Continuing through the authors of The Little Garden Series of books (edited by Mrs. Francis King), we find our next Lost Lady of Garden Writing, Dorothy Giles, who wrote The Little Kitchen Garden (1926).
Dorothy wasn’t easy to find on the internet until I started to put “author” as part of the search term. Even that didn’t serve up quite as much information as you would expect for an author who wrote at least eight books.

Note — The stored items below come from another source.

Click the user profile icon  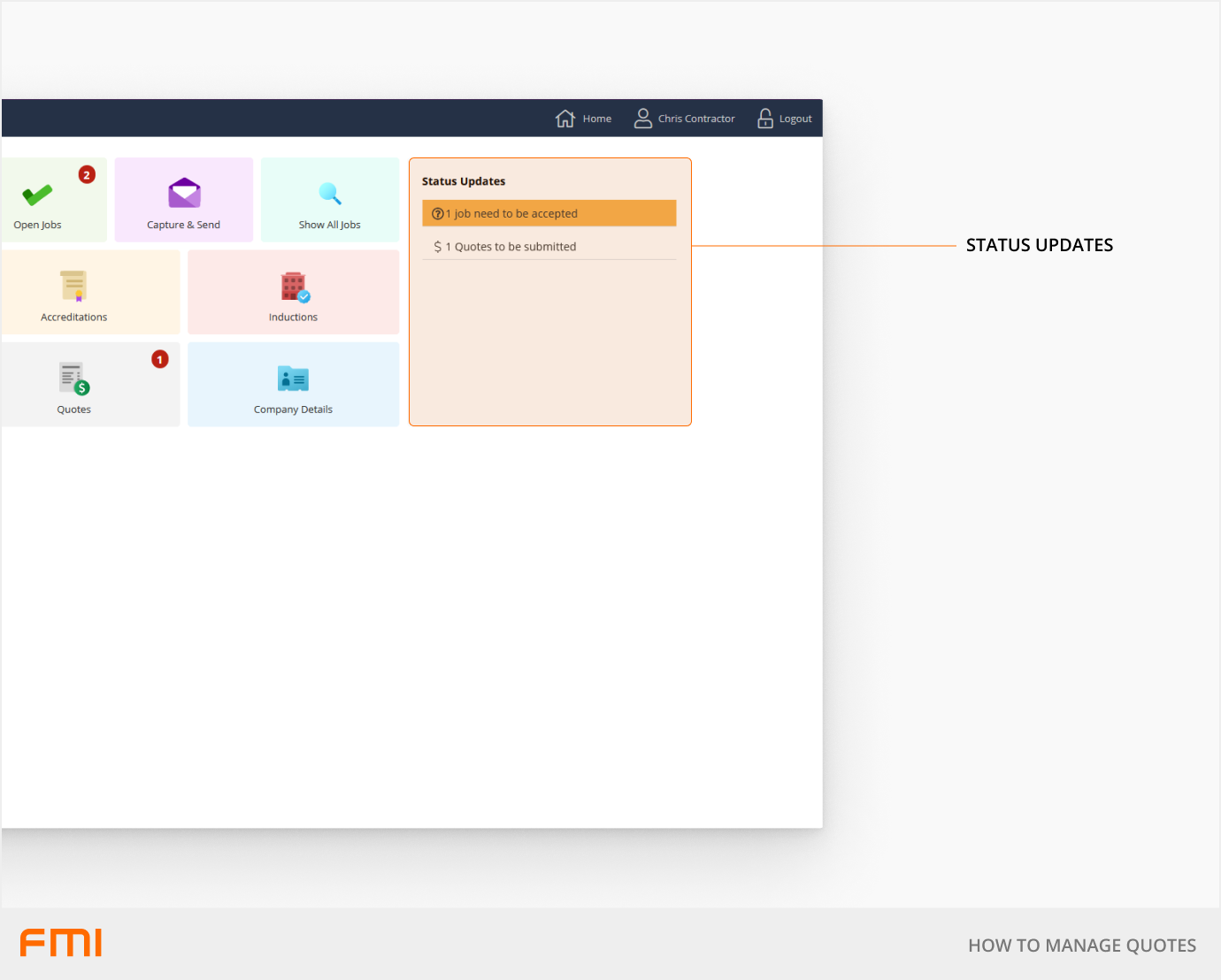point(643,119)

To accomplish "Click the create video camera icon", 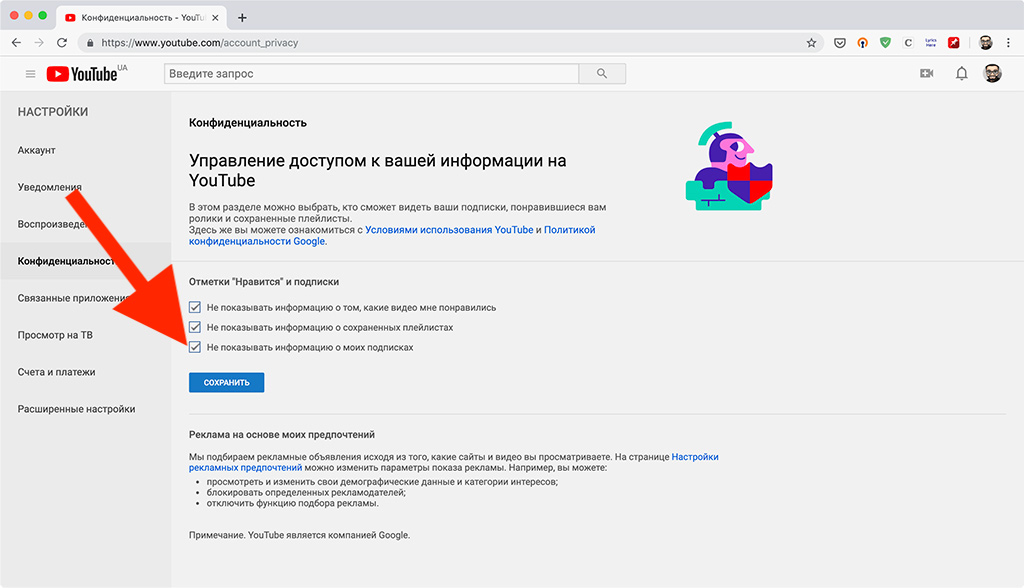I will tap(926, 74).
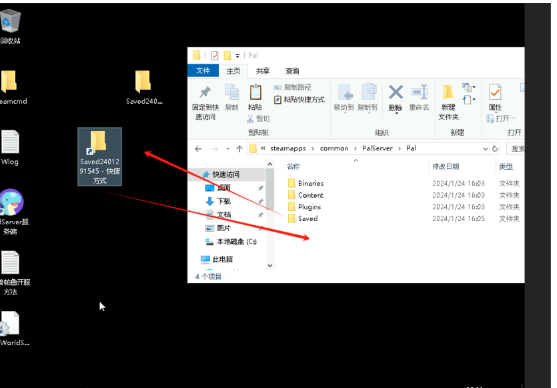Click Paste shortcut (粘贴快捷方式) button
557x388 pixels.
(299, 100)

I found some basic information about Dorothy Giles from a website that has biographies of all kinds of people, including Dorothy. I also mined the preface of The Little Kitchen Garden, written by Mrs. Francis King, for a few more insights into Dorothy’s life, at least up to 1926 when that book was written.
Dorothy Giles was born on April 27, 1892, in Cold Spring-on-Hudson, New York, the daughter of Richard and Ida (Webb) Giles. She died in late 1960 at the age of 68.
I know from owning two of her books that she dedicated both The Little Kitchen Garden and a later book, Singing Valleys: The Story of Corn (1940) to her mother.
What seems to set Dorothy apart from the other Lost Ladies of Garden Writing that we’ve discovered so far is that Kate Brewster, Alice Harding, and Ella Porter McKinney all seemed to be avid gardeners who also wrote books about their plant and garden passions. Dorothy appears to be a writer who also wrote a couple of books related to gardening.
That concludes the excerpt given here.